PORT ANGELES — It wasn’t making music, but the result was just as sweet.
Roosevelt Elementary School’s sixth-grade general music students, intent on helping the survivors of Haiti’s magnitude 7.0 earthquake in January, raised more than $1,400 for the American Red Cross and collected more than 1,000 donated items for the Children of the Nations organization during a drive that ended Monday.
Both organizations are assisting in the Haitian response effort.
Lori Kramer, music teacher at the Port Angeles school, said in an e-mail that the students decided to raise funds for Haiti during instruction about “giving out of the goodness of our hearts, and because it is the right and good thing to do.”
She and fellow teacher Kelly Sanders led the students in their fundraising effort, the Help for Haiti Drive.
“We did have a competition to see which team could bring in the most items and money, but there were no prizes or rewards given for donating,” Kramer said.

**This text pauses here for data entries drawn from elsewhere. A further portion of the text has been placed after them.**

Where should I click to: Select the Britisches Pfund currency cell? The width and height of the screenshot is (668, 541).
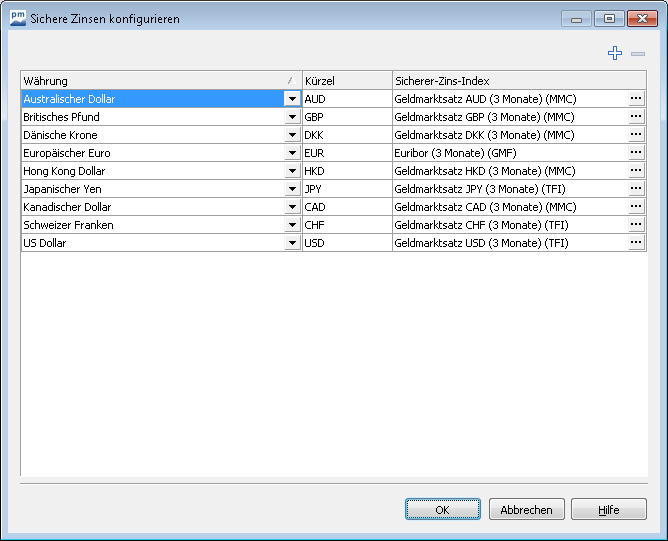click(x=150, y=117)
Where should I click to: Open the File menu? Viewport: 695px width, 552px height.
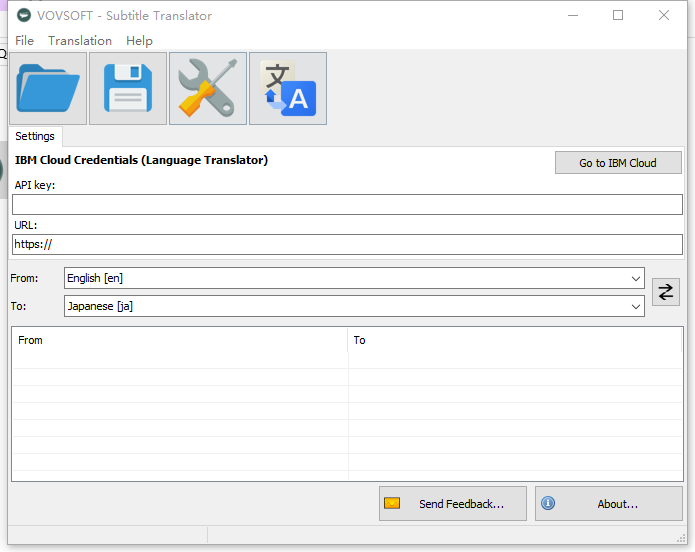coord(24,40)
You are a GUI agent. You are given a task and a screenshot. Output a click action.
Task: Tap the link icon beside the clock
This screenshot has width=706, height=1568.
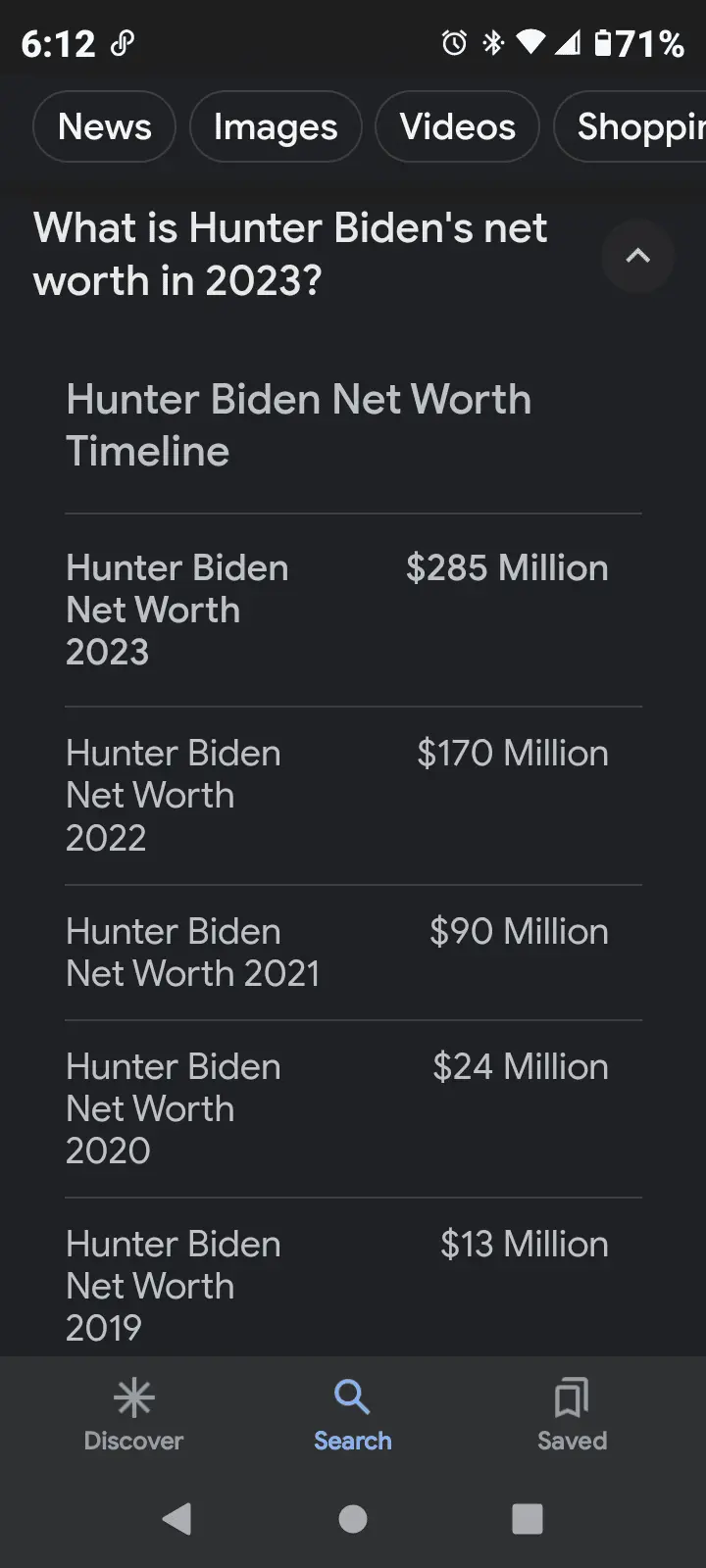pos(123,43)

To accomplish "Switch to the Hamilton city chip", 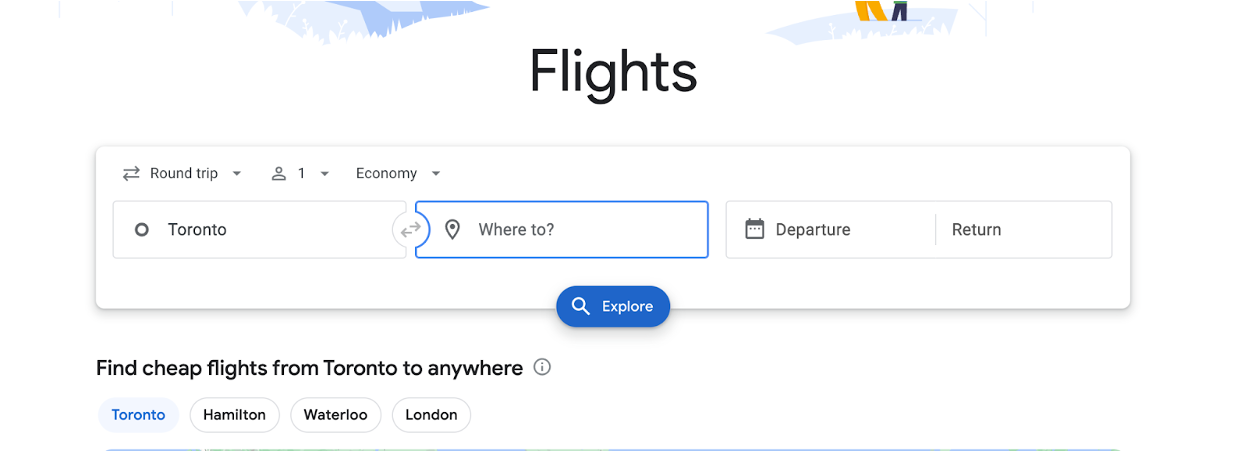I will pos(234,415).
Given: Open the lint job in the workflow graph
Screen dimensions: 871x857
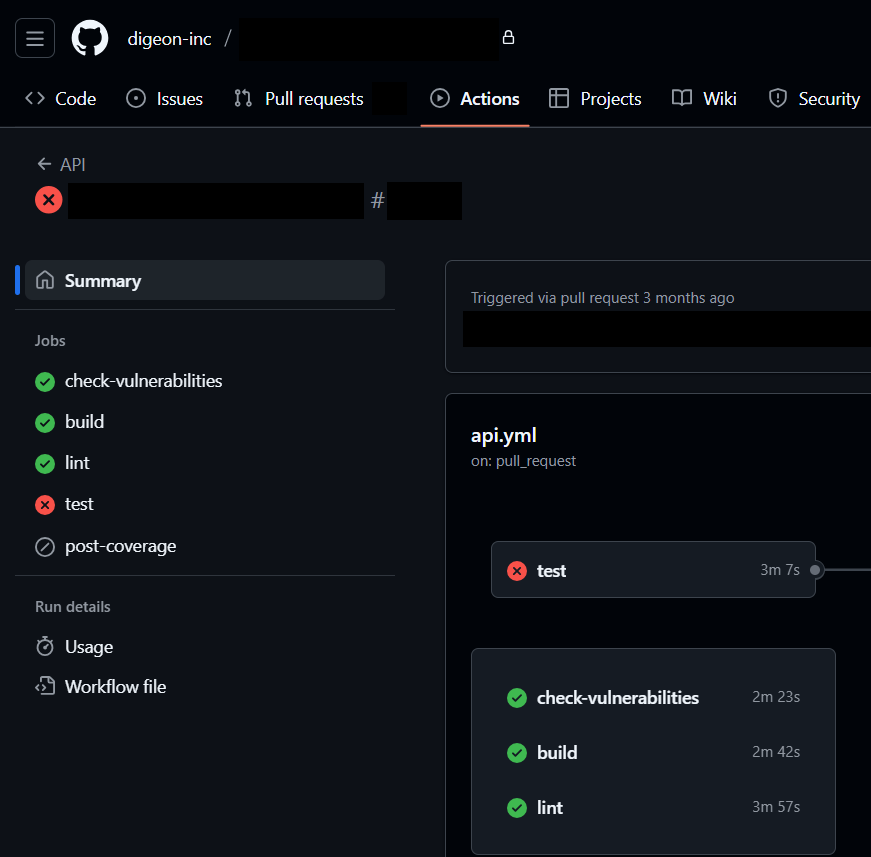Looking at the screenshot, I should [551, 807].
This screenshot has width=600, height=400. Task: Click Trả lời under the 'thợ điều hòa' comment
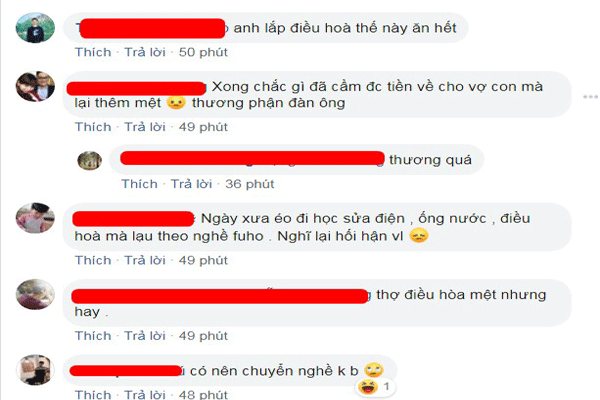point(145,336)
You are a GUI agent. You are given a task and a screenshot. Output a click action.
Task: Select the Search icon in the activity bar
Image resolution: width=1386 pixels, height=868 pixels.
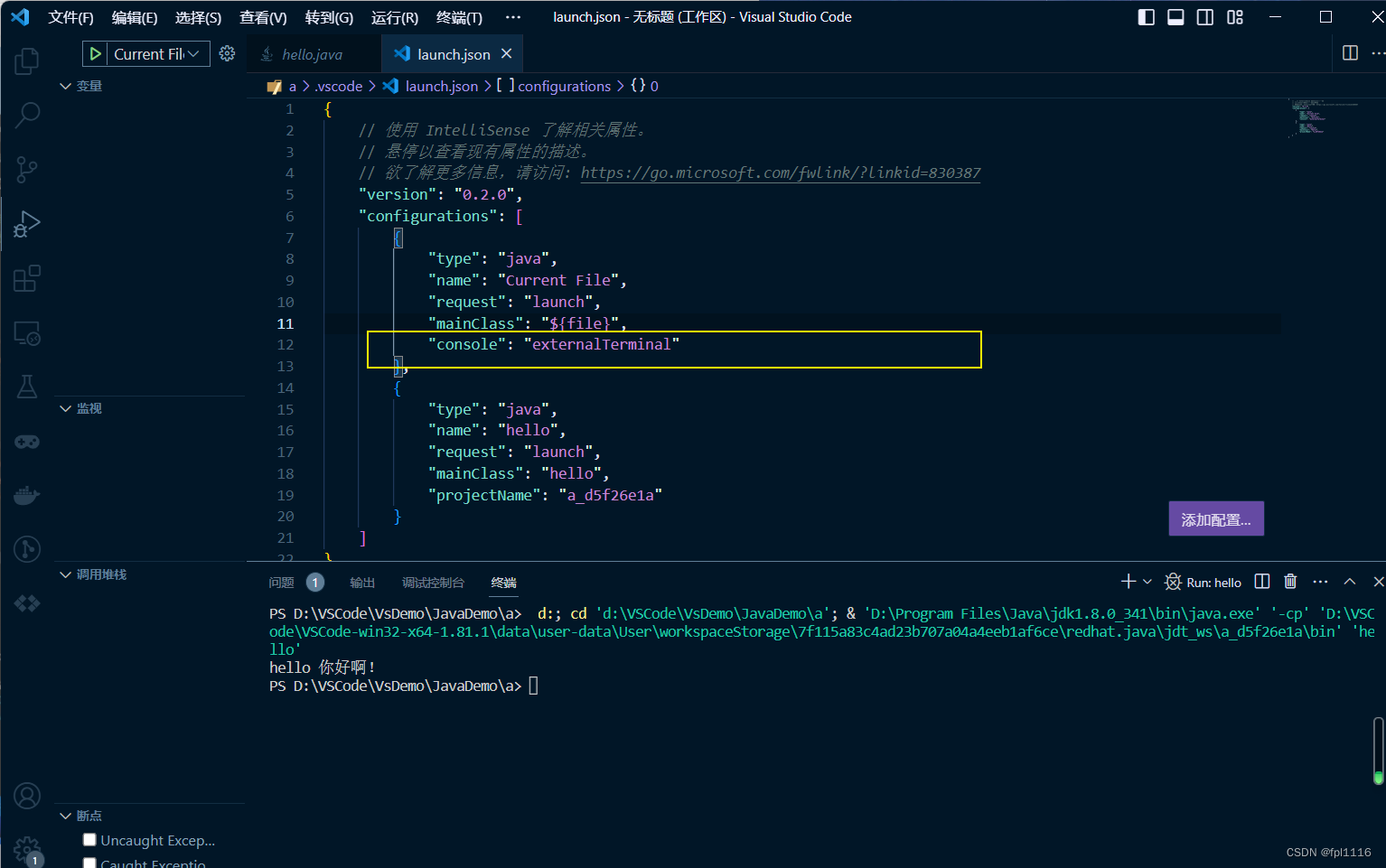[x=26, y=115]
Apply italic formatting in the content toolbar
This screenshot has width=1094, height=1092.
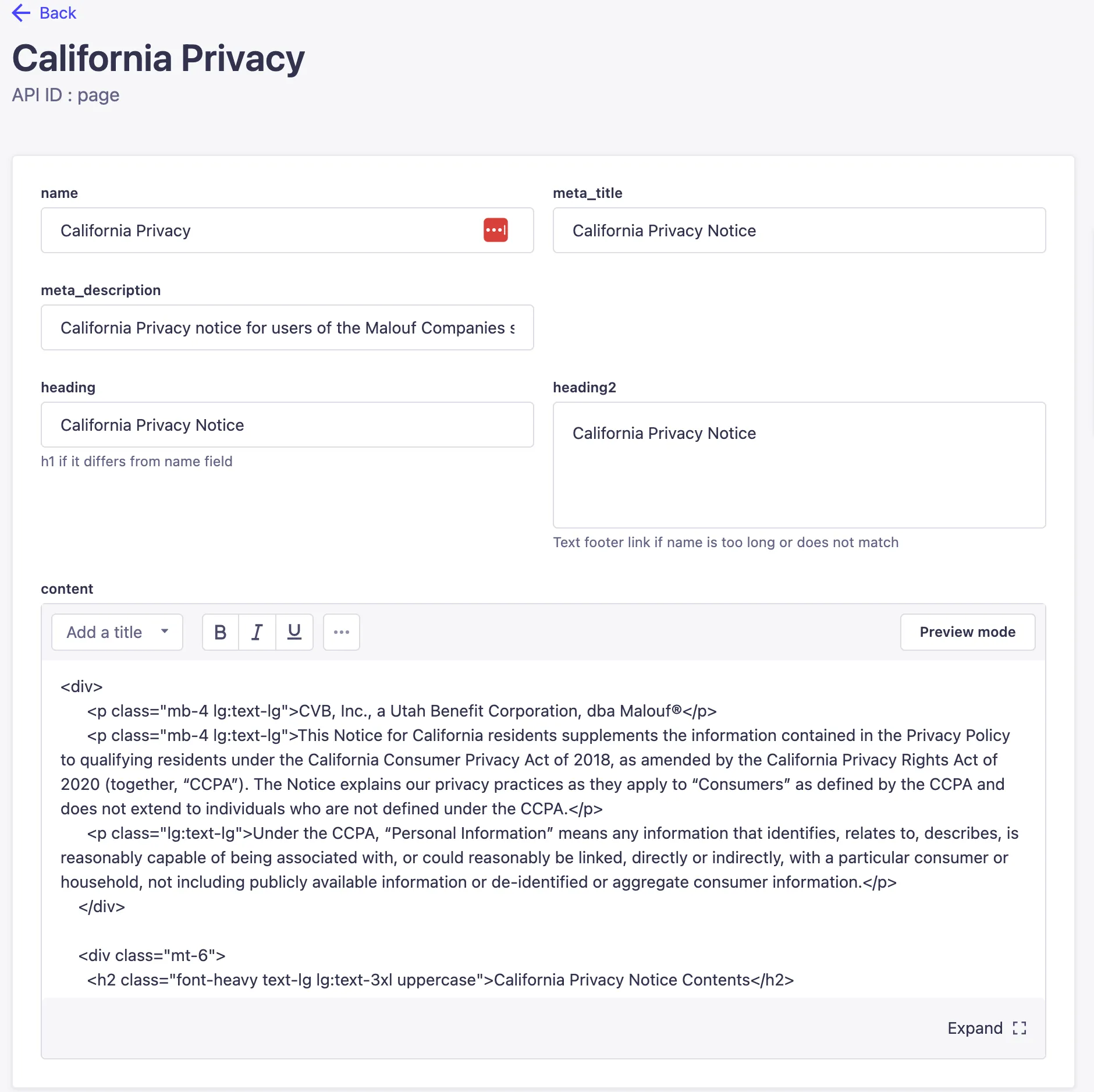tap(257, 632)
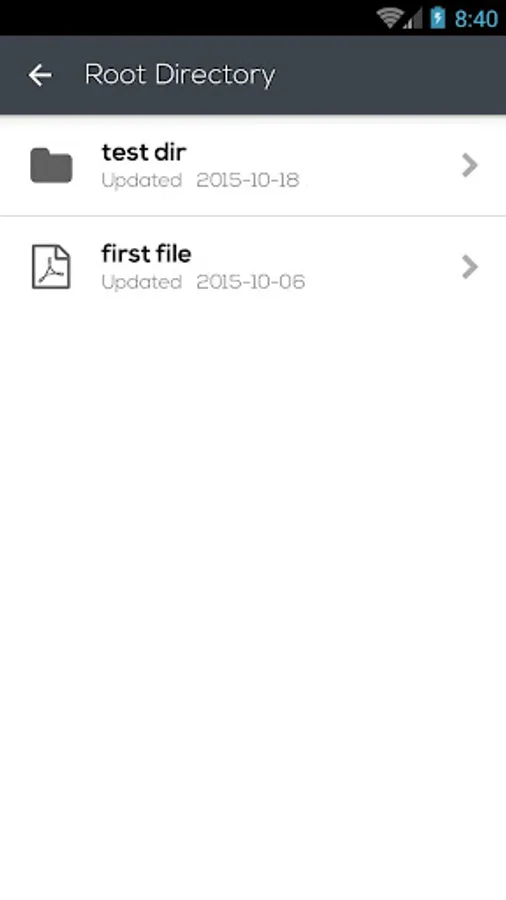The width and height of the screenshot is (506, 900).
Task: Tap the 8:40 clock in the status bar
Action: pyautogui.click(x=476, y=18)
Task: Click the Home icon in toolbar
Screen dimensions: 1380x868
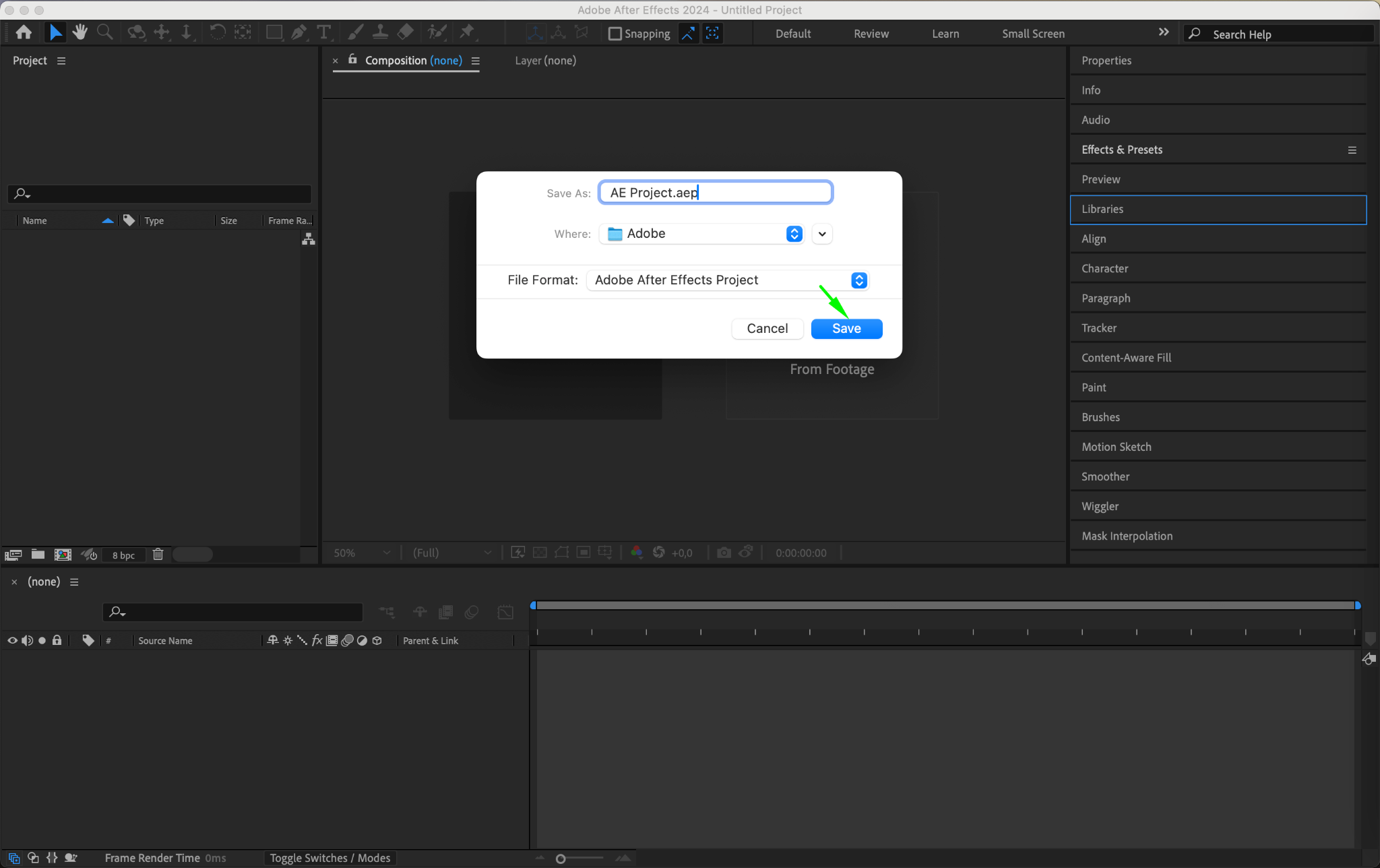Action: [24, 32]
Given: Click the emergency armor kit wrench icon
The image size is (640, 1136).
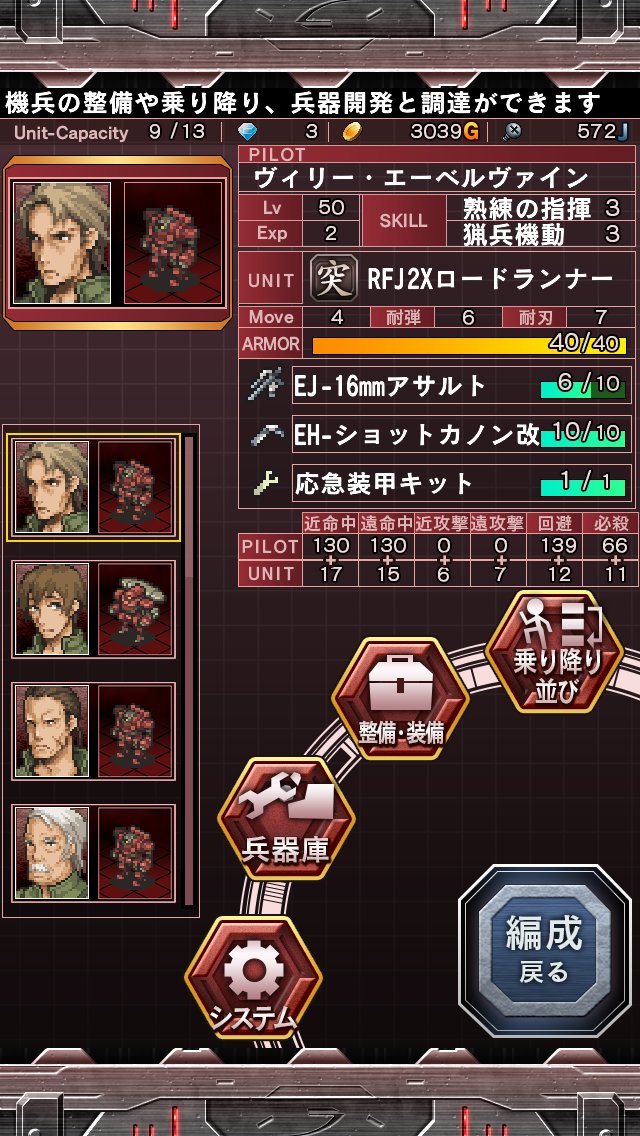Looking at the screenshot, I should 264,483.
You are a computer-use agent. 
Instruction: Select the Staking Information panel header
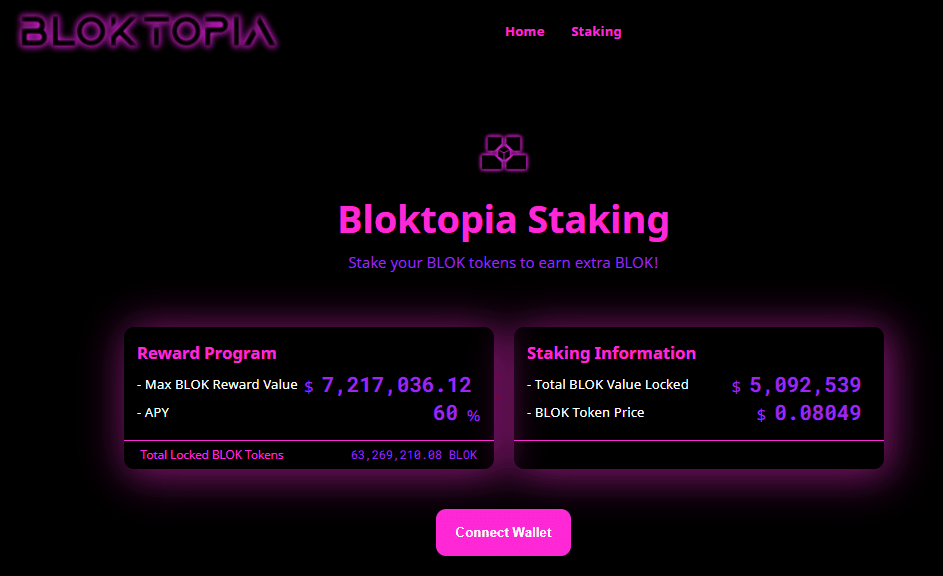click(611, 353)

“We emphasized in skits and in announcements the importance of helping others without expecting anything else in return, except it feeling good to have helped.”
Roosevelt kicked off the drive with an assembly featuring three of the five Port Angeles Fire Department firefighters who returned earlier this month from Haiti, where the death toll is expected to reach 300,000 from the Jan. 12 quake.
Lt. Kevin Denton, who is a parent of a Roosevelt student, and firefighter and paramedic John Hall and firefighter and emergency medical technician Bryant Kroh told the students about their 10-day humanitarian trip there as they traveled as a mobile aid unit in and around Port-au-Prince.
Also on the trip from the Port Angeles Fire Department were Capt. James Mason and paramedic Mark Karjalainen.
“This was our school-wide conspiracy of kindness,” Kramer said of the fundraising drive.
“When our items and money leave our building and arrive in Haiti, it will not be important where they came from.”